··· PROVIDED ENTRIES ···
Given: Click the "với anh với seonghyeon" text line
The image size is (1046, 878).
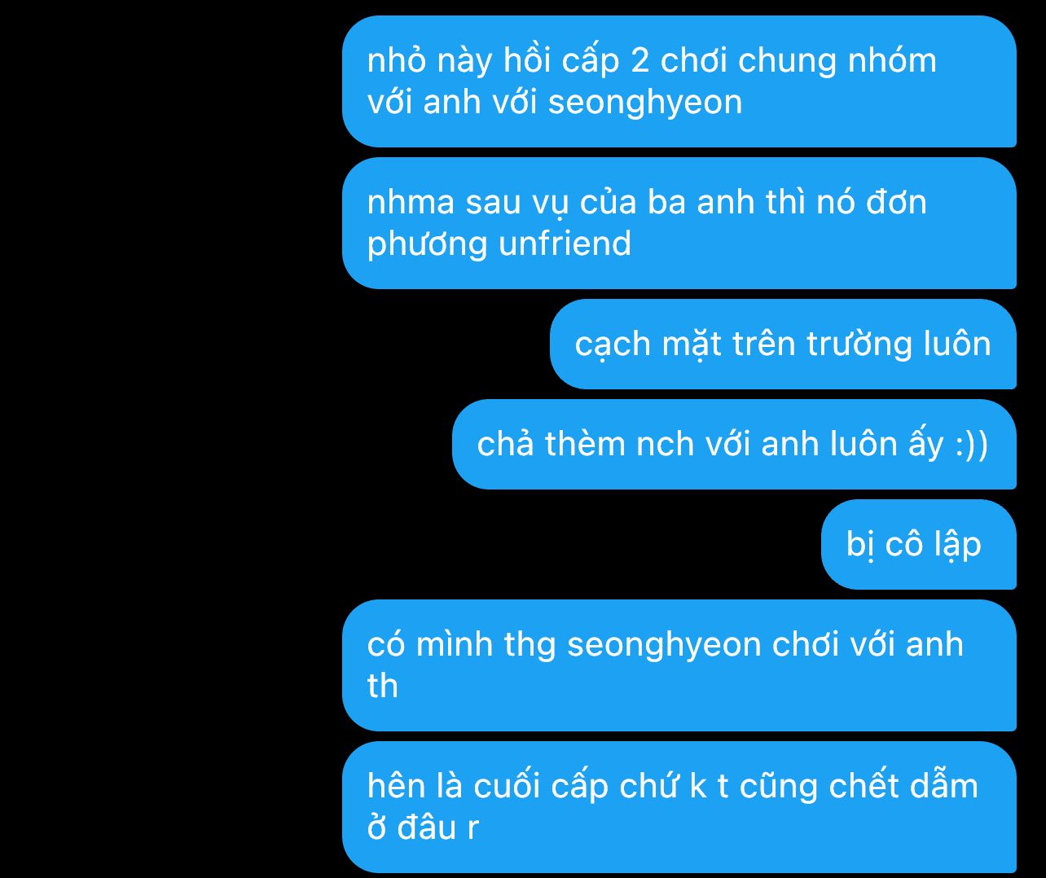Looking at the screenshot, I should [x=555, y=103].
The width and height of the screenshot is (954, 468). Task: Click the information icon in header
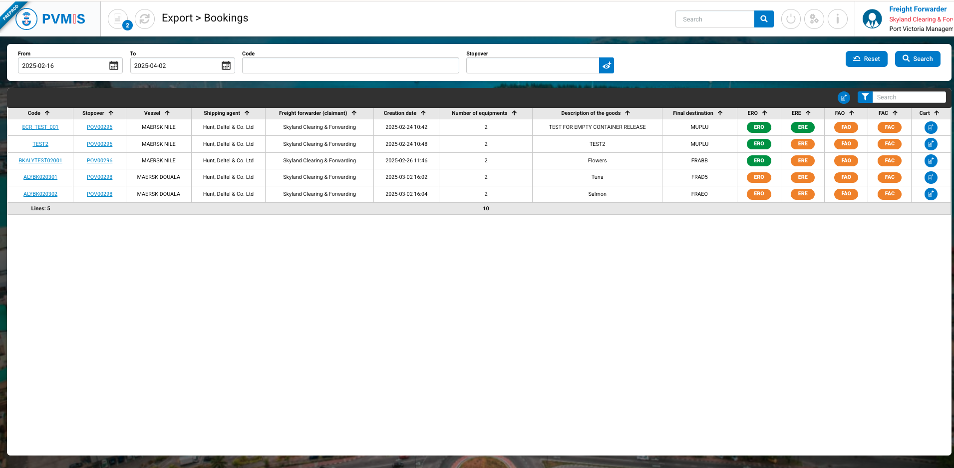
···
··· PROVIDED ENTRIES ···
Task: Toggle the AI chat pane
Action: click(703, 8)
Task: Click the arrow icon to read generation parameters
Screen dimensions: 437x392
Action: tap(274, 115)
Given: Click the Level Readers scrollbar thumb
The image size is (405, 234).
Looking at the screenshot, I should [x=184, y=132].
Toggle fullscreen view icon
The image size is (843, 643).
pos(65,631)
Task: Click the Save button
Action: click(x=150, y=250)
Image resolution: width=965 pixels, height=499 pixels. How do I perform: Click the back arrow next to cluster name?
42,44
···
··· PROVIDED ENTRIES ···
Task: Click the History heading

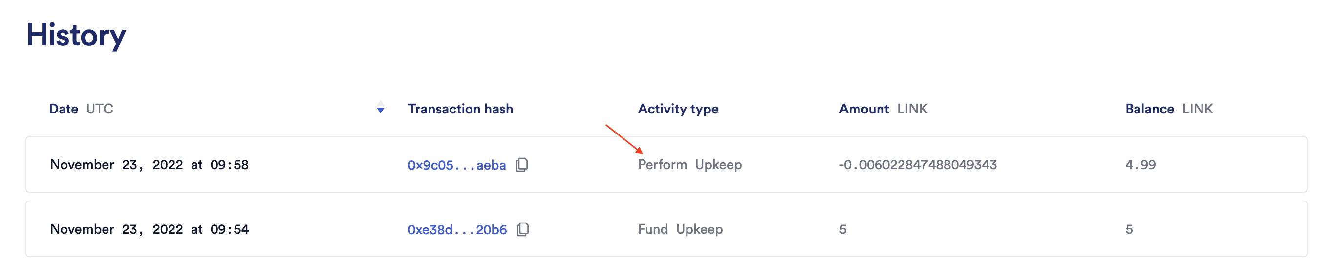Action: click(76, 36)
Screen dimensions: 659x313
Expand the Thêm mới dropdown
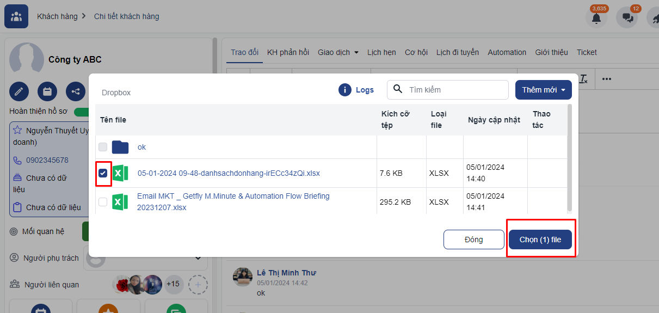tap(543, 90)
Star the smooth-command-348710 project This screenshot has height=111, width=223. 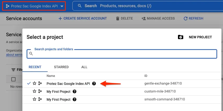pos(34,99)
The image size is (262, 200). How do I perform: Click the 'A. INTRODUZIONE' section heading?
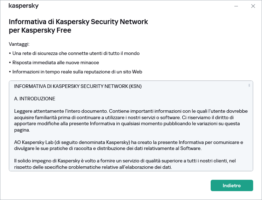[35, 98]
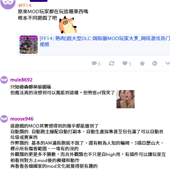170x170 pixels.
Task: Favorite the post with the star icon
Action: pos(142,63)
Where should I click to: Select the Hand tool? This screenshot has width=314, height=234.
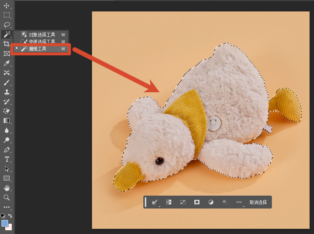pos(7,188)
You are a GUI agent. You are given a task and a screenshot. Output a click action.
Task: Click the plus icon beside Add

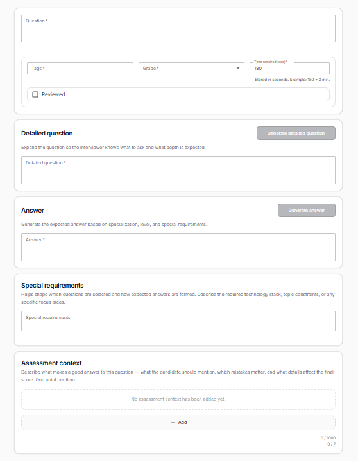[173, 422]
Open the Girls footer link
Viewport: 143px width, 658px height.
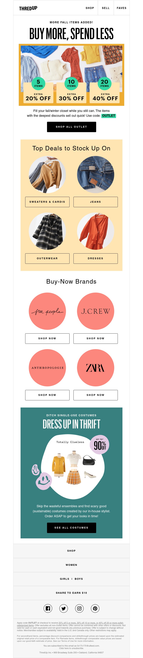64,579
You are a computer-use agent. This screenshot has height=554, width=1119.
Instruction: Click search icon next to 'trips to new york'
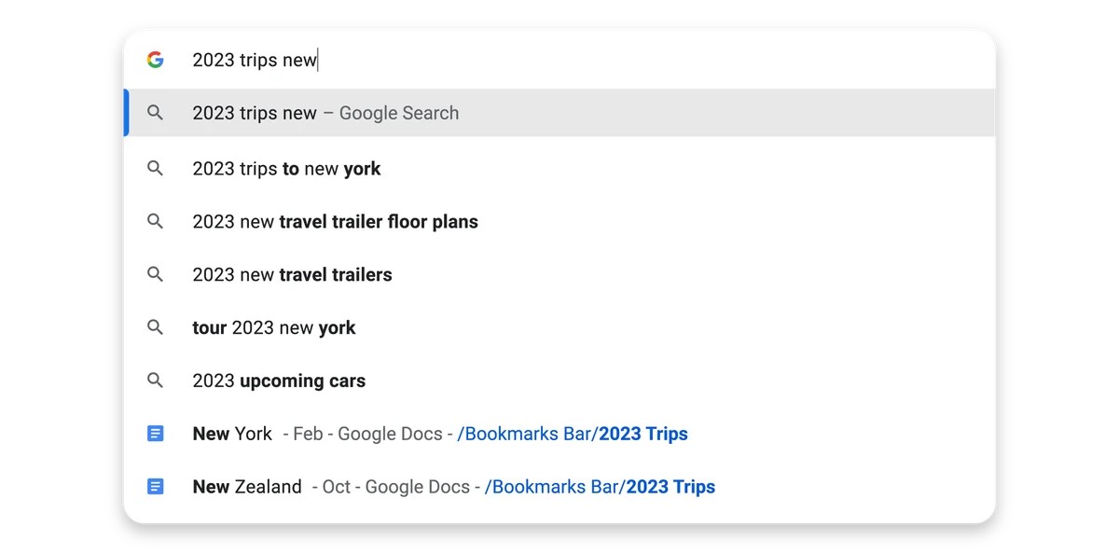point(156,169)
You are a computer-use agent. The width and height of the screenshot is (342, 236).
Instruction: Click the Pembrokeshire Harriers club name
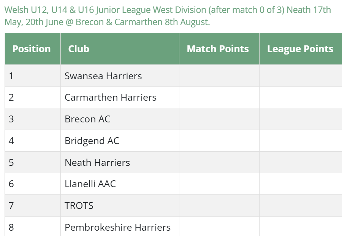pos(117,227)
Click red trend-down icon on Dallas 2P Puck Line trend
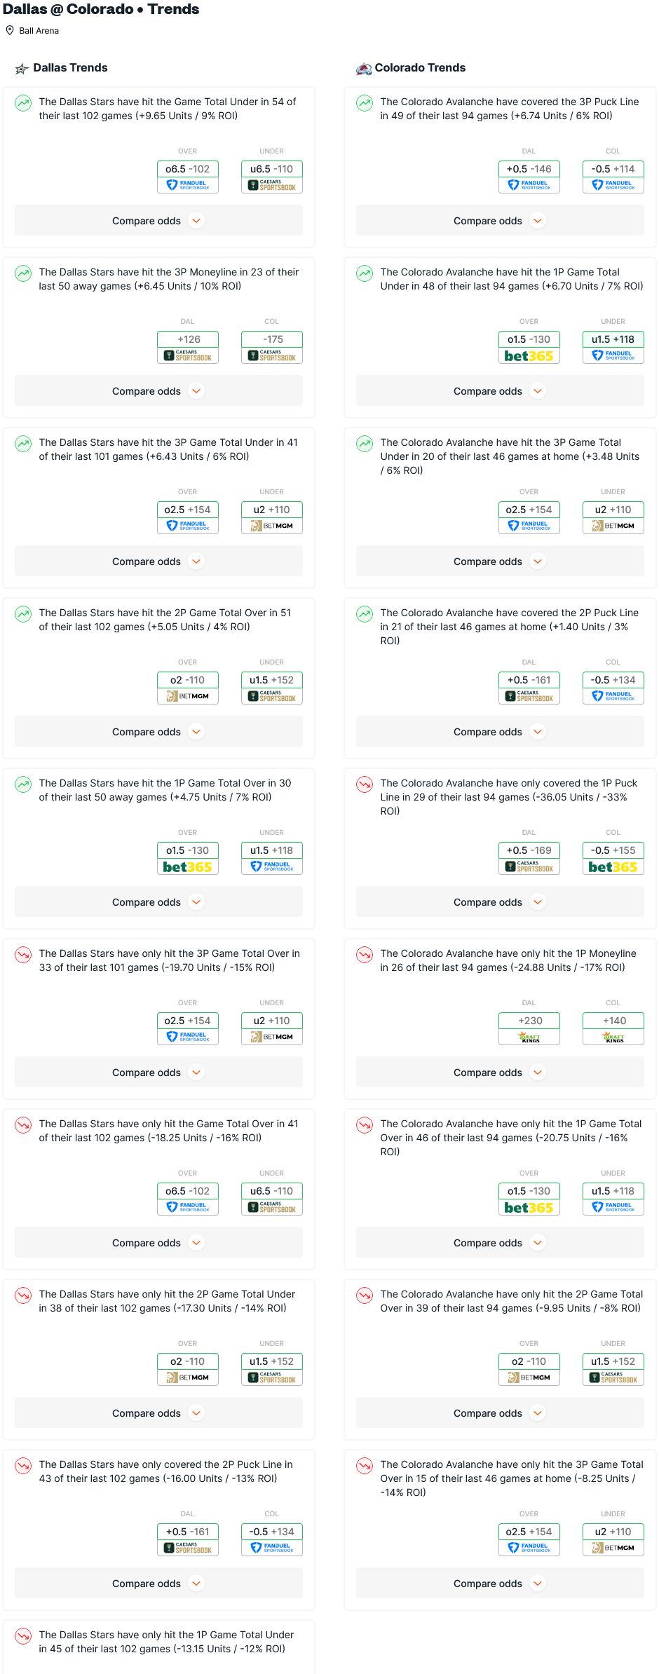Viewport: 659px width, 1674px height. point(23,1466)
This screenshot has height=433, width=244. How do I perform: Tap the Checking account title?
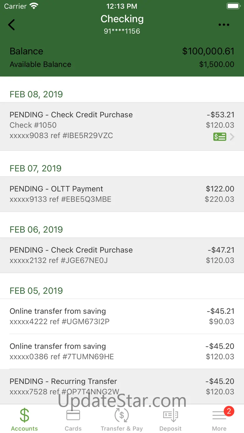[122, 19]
···
* [WHAT YOU ARE ASKED TO DO]: Report every line of the records that contains the word "agent".

* [RESULT OF THIS EXERCISE]:
You are a GUI agent. You are given a task and a screenshot. Output a click action.
You are a computer-use agent. This screenshot has height=554, width=1119.
You are a computer-use agent. The width and height of the screenshot is (342, 236).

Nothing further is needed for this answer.